--- Data extracts ---

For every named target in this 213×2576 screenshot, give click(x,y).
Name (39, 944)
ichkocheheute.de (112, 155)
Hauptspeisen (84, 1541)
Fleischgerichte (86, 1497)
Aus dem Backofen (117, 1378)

---

- **What to produce**: For this exercise, transcribe the whole listing verbatim.

- **Solution to the problem**:
For every named target in this 213×2576 screenshot, give click(x,y).
Name (39, 944)
ichkocheheute.de (112, 155)
Hauptspeisen (84, 1541)
Fleischgerichte (86, 1497)
Aus dem Backofen (117, 1378)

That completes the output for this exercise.